The recent porcine epidemic diarrhea virus disease outbreak is a hot topic at the World Pork Expo. It is a foreign animal disease. It had never surfaced in the United States before. Fortunately, it causes no threat to human health. Well-prepared, rapidly presented scientific information on the disease avoided a major market disruption.
In short, we got lucky.
Other foreign animal diseases exist that are more serious threats. Four that could cause havoc are: Foot and mouth disease, Classical swine fever (cholera), African swine fever and Swine vesicular disease.
Two of the first steps to control such diseases, should they surface, are stopping all movement of livestock and euthanizing infected animals. Those steps sound easy. However, roughly a million hogs are on trucks every day. About half are moving from one stage of production to another. The other half are going to slaughter plants. At least 200,000 cattle are on trucks every day. About 125,000 are going to packing plants. Approaching 100,000 are bound for feedlots. The point-the U.S. livestock sector cannot have a movement stoppage for long.
States regulate interstate commerce. States closing borders could result in thousands of cattle and hogs sitting on semis at state borders. One need not stretch one's imagination far to envision a bad situation rapidly getting a lot worse.
That's only a piece of the background behind efforts to develop a quick response program to create a secure U.S. pork supply and provide business continuity for the pork industry in event of a foreign animal disease outbreak here. James Roth, an Iowa State University veterinarian, explained goals of the project at the World Pork Expo in Des Moines, Iowa. The effort is being funded by USDA and livestock industry groups.
Potential impacts are huge. As we learned with the BSE outbreak in 2003, meat exports dried up overnight. Coordinated recovery efforts took about eight years to return exports to pre BSE levels.
Roughly 25% of U.S. pork goes into export markets. Losing those exports would not only eliminate export revenue. It would also depress domestic prices resulting from dumping huge amounts of pork on the domestic market.
The researchers are developing response strategies for disease out breaks of different types and intensities.
"Suppose only one herd is infected," says Roth. "The first lines of defense are to stop all animal movement and stomp out the disease in that herd.
"Suppose the disease gets more widespread," he adds. "The strategy has to change. Hopefully, we would be working with a disease that poses no threat to humans. The focus could shift to processing infected animals through packing plants and moving the meat to human consumption. Obviously, doing that would take sound science, cooperation among all industry participants and most importantly a well-organized and effectively implemented communication effort to inform the public that the food supply remains safe. Doing so would be a huge undertaking.

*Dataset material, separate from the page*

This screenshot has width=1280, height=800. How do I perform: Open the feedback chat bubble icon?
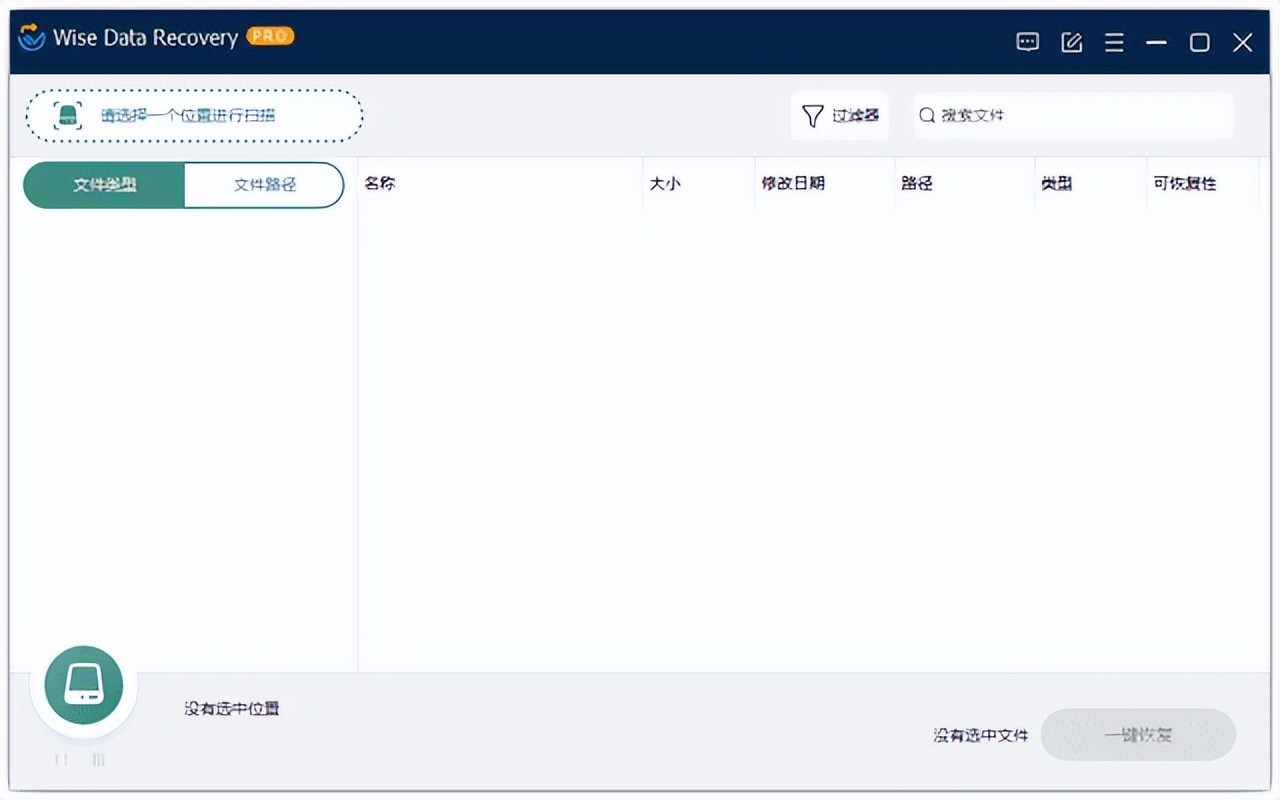(x=1027, y=42)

Focus on biosecurity. "At the first sign of an outbreak, all players in the industry would need to implement enhanced biosecurity measures," stresses Roth.

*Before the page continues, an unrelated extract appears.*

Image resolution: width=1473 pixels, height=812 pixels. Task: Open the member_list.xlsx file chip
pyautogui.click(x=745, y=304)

Players would need to abide by all animal movement requirements and instructions put in place by state and federal animal health authorities. Those requirements need to be coordinated among various entities and states. Roughly 45 million hogs move across state lines from one phase of production to another during their life time. Those pigs and hogs all have to go somewhere. Going back where they came from may be a short-term option. But they cannot stay there long, before overcrowding occurs, which could make already bad herd health issues even worse.
What about vaccinations? "Vaccinations are part of the program," says Roth. "One hitch is 24 strains of foot and mouth disease exist. The trick is having enough of the right vaccine. That's a huge challenge."
The Bottom line. Foreign animal diseases can threaten the U.S. livestock industry. The time to be planning containment and eradication strategies is before any disease outbreaks occur.
Stopping all movement of livestock, while extent of the disease outbreak is being diagnosed and location determined, is a first step. But quarantining everything is a short-term fix. Livestock movement cannot be stopped long, or a bad problem will get worse.
Communication among all players and consumers is the most crucial element. That communication must be early in the process, accurate and based on sound science.